Problem description:
Please reproduce everything in the listing from the line containing "Describe the element at coordinates (1275, 727)" down to the line containing "(415, 356).", replacing "screenshot" with "image" and leaving the rest unchanged.

Data for the task:
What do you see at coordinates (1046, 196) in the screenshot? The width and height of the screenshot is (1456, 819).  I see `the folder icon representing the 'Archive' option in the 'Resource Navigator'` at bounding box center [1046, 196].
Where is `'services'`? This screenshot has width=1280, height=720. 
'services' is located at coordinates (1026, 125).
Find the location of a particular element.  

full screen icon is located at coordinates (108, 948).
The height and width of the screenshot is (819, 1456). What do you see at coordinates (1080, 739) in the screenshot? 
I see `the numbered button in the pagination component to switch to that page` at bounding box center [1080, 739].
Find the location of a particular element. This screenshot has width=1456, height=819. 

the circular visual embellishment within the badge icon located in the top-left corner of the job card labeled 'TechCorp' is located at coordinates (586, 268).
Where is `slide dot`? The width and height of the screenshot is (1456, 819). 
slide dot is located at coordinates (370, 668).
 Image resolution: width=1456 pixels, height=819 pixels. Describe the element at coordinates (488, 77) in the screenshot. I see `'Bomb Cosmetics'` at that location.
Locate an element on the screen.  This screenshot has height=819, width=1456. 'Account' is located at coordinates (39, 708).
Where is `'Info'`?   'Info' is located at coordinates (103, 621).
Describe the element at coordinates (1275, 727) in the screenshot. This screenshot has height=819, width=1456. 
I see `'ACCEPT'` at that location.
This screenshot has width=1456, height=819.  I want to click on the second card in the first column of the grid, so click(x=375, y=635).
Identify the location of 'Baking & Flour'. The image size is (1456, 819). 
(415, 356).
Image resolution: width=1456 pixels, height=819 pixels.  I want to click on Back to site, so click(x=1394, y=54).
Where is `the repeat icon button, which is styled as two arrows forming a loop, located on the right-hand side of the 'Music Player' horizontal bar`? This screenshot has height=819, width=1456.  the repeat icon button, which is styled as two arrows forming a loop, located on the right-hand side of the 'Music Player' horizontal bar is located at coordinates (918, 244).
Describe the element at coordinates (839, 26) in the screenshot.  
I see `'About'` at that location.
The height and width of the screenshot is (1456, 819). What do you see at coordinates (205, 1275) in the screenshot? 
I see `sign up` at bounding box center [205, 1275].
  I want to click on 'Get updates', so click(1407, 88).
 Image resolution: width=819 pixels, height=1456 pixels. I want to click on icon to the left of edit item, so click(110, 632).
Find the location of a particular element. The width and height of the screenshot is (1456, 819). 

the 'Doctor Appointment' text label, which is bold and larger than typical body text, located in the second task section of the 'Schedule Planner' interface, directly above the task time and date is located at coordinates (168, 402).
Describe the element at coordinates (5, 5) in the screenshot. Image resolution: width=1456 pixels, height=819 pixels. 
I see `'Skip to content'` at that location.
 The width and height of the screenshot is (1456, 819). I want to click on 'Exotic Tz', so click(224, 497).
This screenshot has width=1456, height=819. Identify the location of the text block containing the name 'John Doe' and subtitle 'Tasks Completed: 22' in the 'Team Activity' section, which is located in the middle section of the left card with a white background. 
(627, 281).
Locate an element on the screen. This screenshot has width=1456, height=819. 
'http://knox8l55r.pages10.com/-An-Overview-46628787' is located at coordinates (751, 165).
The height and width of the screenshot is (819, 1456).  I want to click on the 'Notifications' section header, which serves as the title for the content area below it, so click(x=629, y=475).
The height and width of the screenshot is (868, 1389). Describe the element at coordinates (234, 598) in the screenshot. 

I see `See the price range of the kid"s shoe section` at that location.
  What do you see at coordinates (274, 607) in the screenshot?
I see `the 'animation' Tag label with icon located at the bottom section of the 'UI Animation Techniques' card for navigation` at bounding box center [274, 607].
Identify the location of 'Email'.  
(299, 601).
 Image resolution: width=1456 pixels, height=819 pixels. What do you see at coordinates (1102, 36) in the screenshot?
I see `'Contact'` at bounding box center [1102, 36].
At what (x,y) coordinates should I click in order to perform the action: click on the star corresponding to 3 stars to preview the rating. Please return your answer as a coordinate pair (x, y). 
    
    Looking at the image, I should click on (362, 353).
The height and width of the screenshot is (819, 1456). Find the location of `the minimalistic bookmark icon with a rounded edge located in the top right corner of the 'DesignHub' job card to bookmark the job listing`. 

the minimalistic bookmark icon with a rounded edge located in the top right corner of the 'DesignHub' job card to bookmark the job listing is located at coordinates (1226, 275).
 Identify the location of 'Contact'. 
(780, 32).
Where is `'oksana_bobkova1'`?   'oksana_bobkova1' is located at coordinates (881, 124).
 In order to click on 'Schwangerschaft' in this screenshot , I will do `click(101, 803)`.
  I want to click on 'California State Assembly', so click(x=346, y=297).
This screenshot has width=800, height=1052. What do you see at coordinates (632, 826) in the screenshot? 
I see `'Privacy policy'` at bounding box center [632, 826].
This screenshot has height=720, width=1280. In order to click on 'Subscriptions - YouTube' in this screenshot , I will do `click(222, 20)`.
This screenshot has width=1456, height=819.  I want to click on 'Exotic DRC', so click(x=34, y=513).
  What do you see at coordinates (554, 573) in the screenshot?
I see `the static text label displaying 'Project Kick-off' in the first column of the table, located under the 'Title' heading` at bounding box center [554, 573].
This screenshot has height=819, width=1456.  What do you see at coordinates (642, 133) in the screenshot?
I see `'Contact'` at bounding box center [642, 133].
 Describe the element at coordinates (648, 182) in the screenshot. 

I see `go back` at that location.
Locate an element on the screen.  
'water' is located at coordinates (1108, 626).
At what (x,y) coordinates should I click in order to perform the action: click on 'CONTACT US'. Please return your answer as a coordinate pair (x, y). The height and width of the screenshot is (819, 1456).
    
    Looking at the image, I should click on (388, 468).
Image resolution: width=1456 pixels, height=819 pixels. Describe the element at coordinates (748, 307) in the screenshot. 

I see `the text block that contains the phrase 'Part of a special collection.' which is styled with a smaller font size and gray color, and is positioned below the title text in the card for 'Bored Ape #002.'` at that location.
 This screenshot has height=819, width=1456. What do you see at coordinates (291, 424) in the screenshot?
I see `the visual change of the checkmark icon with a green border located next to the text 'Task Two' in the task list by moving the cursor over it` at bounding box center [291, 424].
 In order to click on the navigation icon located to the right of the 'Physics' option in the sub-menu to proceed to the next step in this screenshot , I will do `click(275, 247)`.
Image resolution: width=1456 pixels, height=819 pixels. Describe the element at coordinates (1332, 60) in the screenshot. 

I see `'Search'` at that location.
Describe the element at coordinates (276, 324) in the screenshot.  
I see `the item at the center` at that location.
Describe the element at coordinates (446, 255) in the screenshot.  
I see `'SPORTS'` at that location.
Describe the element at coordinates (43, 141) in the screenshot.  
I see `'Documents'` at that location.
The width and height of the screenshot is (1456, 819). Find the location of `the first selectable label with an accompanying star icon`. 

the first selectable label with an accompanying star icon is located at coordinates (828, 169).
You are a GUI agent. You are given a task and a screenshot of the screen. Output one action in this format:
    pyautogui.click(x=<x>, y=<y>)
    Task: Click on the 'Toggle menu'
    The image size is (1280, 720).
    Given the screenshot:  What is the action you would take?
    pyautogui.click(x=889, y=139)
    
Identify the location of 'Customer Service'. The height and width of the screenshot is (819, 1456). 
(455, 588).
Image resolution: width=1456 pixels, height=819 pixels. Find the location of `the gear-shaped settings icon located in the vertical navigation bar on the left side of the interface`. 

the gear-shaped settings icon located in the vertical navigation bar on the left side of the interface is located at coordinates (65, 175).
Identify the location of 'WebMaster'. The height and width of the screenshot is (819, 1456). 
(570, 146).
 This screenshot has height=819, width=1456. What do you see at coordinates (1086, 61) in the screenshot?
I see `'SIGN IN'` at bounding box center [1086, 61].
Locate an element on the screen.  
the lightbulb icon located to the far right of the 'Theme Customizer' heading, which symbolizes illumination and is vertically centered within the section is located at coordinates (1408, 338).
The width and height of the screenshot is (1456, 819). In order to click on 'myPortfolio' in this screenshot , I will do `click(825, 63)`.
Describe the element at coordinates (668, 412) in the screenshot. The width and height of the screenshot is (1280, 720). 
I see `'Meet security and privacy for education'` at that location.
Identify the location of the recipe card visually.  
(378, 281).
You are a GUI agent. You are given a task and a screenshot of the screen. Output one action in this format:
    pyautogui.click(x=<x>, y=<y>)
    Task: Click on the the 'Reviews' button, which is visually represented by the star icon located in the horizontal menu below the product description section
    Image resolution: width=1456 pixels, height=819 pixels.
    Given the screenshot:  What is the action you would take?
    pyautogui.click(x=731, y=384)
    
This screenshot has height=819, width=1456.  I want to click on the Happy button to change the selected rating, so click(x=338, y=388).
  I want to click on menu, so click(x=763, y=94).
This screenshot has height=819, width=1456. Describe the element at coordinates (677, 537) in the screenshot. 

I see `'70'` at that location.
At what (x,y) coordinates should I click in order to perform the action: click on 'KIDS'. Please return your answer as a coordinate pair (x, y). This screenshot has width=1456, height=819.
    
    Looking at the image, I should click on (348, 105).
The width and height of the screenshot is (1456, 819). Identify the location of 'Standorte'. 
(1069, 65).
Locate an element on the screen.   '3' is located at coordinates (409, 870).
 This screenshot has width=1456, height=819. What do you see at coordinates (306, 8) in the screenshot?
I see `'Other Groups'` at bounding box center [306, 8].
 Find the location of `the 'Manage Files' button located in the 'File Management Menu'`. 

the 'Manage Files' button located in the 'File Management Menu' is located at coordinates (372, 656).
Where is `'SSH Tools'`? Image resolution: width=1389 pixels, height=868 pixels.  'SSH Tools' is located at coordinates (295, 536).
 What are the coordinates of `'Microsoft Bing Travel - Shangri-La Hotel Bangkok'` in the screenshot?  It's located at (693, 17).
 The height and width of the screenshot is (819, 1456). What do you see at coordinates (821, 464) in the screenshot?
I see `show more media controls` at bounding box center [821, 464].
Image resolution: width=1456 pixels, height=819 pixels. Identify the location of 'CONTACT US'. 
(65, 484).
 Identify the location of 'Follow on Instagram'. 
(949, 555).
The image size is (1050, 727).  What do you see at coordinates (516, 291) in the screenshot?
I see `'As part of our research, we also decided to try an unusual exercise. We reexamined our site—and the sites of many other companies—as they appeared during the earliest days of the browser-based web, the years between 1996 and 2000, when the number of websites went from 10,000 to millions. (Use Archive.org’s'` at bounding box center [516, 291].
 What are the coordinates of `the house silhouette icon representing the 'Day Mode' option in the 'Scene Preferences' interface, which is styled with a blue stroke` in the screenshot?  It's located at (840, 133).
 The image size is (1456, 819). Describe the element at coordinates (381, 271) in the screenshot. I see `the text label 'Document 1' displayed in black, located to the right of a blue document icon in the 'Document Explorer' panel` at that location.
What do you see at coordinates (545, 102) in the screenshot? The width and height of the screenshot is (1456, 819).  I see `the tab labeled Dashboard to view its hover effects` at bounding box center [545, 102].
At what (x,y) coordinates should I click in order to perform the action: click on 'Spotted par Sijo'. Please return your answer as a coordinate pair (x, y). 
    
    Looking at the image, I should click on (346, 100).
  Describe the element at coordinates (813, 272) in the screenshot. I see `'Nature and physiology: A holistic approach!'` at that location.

Complete answer:
Describe the element at coordinates (1275, 727) in the image. This image has height=819, width=1456. 
I see `'ACCEPT'` at that location.
This image has width=1456, height=819.  I want to click on the second card in the first column of the grid, so click(x=375, y=635).
Identify the location of 'Baking & Flour'. The image size is (1456, 819). 
(415, 356).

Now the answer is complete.